Dahlmann, Joseph
DAHLMANN, JOSEPH
Jesuit Orientalist, whose writings on Indian culture and religion, Chinese literature, and comparative linguistics furthered the field of missiology in the early 20th century; b. Coblenz, Germany, Oct. 14, 1861; d. Tokyo, June 23, 1930. After entering the Society of Jesus in 1878, and teaching briefly in Bombay, he studied philology and comparative linguistics in Holland and England, and archeology in Vienna from 1891 to 1893. He received the doctorate (1902) at Berlin, and was made a staff member of the periodical Stimmen aus Maria Laach, from which resulted his Indische Fahrten (2 v., 1908, 1927). In China, Japan, and India for the next three years, at the request of the general of the Jesuits, he began investigation regarding the return of the society to the Japanese Missions. Through his knowledge of Far Eastern conditions, he was a principal authority for the foundation of Sophia University in Tokyo. When pius x founded the Catholic College in Tokyo, Dahlmann went, in 1908, as the first German Jesuit sent to Japan. There, from 1913 to 1930, he was professor of Indology and German literature.
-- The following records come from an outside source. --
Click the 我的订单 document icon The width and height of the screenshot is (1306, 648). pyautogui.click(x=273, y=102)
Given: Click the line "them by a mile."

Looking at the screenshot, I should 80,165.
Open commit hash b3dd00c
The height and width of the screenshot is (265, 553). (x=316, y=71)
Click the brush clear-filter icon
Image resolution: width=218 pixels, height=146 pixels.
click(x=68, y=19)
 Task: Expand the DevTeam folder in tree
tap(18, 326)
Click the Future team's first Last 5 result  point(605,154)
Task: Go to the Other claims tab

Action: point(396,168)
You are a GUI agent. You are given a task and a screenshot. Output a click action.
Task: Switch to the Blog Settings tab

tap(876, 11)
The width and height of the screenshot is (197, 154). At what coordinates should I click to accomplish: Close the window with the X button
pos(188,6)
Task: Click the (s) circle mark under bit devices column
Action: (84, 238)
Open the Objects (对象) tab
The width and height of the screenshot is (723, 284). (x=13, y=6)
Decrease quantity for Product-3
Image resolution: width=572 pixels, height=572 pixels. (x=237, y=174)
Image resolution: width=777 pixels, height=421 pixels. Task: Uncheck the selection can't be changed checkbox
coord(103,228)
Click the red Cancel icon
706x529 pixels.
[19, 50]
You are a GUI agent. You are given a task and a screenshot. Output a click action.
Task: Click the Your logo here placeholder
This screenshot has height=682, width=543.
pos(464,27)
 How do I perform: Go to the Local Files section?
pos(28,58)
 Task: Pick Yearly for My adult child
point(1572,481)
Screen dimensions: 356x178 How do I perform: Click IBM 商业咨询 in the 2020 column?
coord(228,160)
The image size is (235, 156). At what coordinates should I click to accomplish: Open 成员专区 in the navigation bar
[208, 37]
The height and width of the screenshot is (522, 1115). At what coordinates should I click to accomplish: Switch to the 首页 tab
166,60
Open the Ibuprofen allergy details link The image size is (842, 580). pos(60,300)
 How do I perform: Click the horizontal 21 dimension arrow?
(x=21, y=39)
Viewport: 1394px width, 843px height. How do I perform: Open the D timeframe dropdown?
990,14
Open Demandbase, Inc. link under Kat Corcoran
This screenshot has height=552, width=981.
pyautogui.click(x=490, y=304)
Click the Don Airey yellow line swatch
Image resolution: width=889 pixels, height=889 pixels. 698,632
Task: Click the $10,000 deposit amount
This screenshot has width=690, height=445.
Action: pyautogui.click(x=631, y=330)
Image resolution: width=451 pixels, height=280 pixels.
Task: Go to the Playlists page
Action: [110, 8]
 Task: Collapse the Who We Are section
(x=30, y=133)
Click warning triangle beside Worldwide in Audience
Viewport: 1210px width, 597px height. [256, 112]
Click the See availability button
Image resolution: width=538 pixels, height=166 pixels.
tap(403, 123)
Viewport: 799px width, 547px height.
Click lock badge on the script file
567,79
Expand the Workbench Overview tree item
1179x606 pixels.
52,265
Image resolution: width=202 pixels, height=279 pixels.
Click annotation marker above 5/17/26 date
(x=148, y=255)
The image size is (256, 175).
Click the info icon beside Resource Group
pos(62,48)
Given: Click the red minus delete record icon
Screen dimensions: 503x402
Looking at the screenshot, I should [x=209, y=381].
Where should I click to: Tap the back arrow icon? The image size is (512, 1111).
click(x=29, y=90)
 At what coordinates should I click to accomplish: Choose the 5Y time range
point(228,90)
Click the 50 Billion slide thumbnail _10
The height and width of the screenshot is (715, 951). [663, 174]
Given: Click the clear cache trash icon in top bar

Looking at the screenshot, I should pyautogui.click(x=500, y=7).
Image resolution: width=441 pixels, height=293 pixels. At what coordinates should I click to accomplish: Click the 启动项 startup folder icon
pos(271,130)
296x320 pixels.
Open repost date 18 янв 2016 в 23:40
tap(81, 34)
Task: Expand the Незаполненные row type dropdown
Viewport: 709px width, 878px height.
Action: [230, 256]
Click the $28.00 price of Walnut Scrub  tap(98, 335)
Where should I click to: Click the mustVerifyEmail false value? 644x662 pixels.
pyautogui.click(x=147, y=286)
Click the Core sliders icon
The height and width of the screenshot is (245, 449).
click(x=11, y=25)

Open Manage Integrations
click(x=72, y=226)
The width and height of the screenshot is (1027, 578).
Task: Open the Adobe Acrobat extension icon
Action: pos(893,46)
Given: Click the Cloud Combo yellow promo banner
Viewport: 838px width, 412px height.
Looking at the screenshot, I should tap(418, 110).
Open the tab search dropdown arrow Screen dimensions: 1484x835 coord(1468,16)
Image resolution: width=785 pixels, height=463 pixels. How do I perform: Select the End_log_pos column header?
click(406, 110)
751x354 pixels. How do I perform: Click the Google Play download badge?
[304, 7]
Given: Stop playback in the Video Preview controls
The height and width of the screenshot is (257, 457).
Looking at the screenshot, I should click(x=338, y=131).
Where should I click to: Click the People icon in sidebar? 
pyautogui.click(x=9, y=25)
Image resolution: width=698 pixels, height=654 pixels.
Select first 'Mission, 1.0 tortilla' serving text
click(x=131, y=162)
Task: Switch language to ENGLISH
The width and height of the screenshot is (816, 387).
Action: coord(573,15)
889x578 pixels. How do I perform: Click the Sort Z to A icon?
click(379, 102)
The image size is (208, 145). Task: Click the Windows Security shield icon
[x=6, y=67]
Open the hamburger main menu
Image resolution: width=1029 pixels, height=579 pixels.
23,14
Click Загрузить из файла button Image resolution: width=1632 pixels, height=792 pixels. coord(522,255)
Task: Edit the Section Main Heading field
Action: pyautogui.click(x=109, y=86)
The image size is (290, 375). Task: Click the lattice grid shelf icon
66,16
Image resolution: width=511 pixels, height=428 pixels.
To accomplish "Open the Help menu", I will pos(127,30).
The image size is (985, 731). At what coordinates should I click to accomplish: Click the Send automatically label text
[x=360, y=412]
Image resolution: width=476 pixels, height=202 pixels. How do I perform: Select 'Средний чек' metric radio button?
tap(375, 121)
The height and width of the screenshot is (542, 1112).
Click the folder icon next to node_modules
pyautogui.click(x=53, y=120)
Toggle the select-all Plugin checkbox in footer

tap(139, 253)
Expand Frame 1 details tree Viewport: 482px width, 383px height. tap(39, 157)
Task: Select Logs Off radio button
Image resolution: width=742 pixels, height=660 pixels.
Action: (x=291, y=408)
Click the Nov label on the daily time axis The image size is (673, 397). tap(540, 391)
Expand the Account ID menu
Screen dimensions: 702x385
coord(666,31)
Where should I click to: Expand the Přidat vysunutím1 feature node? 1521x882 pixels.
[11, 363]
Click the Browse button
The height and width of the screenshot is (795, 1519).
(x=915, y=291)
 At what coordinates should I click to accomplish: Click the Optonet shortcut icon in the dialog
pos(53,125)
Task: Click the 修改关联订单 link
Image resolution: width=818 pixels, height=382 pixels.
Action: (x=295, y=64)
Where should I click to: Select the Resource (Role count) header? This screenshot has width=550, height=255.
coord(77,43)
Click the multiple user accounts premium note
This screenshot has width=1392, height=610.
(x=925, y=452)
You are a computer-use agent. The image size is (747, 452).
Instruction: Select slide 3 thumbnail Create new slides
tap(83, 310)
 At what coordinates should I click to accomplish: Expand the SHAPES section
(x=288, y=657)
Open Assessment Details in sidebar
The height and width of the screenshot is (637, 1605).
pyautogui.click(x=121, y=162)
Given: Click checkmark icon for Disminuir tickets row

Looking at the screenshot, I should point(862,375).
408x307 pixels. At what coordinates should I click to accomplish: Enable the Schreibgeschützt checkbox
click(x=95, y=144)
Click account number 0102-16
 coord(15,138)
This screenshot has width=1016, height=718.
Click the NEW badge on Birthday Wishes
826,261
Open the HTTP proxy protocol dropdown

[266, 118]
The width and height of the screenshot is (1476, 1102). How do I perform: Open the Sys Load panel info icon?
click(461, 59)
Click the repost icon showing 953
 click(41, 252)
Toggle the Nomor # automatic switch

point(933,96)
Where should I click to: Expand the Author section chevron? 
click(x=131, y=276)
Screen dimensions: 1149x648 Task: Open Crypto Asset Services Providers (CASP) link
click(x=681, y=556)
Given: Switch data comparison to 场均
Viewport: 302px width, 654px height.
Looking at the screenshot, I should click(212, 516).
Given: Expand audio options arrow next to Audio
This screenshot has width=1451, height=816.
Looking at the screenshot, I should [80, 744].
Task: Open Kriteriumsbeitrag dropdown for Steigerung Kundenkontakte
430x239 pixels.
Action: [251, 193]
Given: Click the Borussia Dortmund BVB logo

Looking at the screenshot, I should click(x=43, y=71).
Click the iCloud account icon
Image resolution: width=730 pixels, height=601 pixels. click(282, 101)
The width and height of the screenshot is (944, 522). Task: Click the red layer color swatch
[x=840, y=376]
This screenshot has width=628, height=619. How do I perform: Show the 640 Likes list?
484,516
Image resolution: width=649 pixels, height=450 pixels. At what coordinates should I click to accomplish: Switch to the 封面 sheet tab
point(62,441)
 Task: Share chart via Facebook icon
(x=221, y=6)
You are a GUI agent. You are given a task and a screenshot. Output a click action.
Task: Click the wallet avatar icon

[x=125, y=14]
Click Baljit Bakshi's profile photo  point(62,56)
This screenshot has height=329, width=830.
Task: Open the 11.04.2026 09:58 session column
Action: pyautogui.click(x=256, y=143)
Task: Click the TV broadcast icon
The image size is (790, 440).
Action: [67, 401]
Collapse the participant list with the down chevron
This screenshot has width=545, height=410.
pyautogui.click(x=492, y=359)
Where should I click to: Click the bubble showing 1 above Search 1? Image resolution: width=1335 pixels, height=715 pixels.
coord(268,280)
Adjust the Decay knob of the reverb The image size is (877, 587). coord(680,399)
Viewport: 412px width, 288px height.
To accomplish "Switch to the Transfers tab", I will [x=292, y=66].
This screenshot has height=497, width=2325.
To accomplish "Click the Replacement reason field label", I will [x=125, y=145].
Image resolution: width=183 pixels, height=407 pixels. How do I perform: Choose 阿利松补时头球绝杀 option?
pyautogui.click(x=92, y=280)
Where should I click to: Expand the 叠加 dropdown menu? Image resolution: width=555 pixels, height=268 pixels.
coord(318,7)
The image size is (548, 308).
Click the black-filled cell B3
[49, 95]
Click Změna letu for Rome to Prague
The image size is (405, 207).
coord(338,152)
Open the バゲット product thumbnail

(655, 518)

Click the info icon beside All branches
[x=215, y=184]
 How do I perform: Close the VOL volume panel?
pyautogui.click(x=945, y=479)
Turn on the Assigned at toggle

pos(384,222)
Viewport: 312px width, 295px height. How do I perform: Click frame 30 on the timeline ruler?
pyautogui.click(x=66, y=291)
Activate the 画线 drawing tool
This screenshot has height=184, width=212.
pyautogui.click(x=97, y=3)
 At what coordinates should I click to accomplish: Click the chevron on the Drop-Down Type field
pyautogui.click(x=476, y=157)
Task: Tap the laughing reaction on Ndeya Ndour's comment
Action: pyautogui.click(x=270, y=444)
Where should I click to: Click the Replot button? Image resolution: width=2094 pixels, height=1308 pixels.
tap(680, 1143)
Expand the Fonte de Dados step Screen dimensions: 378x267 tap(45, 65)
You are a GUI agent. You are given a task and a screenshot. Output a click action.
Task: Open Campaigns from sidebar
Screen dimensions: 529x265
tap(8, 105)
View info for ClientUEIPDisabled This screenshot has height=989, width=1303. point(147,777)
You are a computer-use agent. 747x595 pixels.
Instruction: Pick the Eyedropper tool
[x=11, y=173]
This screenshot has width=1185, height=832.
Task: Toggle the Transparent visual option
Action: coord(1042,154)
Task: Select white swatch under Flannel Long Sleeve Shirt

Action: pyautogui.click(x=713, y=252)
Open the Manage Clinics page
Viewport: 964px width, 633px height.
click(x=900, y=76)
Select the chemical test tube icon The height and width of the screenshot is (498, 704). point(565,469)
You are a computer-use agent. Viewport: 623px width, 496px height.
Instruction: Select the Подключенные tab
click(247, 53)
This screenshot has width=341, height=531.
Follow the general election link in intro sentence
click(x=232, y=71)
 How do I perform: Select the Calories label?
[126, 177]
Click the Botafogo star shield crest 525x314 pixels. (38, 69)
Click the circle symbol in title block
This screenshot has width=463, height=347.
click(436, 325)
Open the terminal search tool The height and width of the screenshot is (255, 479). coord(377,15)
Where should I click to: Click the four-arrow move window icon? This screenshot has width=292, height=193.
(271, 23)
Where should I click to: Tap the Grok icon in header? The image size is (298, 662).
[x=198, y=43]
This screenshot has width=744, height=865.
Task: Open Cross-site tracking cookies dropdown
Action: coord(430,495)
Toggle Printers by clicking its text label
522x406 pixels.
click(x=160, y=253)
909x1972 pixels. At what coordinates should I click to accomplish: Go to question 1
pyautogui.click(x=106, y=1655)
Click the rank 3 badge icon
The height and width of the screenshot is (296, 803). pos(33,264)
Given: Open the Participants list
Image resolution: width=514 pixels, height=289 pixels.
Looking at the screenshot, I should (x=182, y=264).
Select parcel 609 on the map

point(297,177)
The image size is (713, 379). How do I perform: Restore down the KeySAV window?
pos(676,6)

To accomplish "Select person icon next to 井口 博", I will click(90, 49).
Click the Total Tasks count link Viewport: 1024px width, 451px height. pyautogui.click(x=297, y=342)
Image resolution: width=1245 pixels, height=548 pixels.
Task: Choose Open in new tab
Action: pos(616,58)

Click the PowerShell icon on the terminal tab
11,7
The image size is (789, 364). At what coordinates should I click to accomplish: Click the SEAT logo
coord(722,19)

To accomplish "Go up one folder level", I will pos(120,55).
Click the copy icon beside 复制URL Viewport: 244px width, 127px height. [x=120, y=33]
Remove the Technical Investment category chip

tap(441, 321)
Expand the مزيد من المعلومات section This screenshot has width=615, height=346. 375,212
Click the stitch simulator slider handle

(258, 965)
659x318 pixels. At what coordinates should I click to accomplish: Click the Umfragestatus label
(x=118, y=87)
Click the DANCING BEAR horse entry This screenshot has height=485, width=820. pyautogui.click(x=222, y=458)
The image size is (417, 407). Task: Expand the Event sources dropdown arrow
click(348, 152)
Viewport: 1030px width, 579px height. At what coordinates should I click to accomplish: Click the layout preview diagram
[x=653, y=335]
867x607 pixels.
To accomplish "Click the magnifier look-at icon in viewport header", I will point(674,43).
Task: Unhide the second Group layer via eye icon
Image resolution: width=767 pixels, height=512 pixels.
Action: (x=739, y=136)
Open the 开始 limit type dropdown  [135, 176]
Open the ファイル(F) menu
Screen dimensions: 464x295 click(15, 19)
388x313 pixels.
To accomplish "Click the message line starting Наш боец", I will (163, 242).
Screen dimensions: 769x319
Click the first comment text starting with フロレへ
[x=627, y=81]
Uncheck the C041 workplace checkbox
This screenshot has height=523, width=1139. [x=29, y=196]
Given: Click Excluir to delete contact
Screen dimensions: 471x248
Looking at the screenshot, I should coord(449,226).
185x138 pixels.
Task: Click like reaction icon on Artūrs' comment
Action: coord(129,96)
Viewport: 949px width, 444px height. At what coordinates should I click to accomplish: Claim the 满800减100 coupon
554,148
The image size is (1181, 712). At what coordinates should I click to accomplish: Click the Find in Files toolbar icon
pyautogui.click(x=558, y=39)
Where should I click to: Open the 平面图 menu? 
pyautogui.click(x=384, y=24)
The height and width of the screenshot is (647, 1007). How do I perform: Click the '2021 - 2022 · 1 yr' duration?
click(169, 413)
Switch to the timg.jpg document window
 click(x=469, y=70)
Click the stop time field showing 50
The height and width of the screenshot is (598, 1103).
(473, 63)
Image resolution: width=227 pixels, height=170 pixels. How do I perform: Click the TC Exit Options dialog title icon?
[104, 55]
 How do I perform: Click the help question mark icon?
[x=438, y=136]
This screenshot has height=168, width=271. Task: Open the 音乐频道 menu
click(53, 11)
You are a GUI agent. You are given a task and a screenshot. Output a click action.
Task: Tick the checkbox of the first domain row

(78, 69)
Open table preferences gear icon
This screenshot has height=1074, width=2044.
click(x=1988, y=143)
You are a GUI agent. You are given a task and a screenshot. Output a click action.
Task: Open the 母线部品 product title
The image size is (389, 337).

He held the same chairs, besides that of Greek, at the Imperial Japanese University from 1914 to 1924. From this period date his works on the earliest Christian missions to the Far East and on the Far East's historic relations with Western Europe.
Bibliography: j. dahlmann, Der Auslandsdeutsche 13 (1930) 522–524, a brief autobiography. l. koch, Jesuiten-Lexikon Die Gesellschaft Jesu einst und jetzt (Paderborn 1934); photoduplicated with revisions and supplements (Louvain-Heverlee 1962), 1:373–374.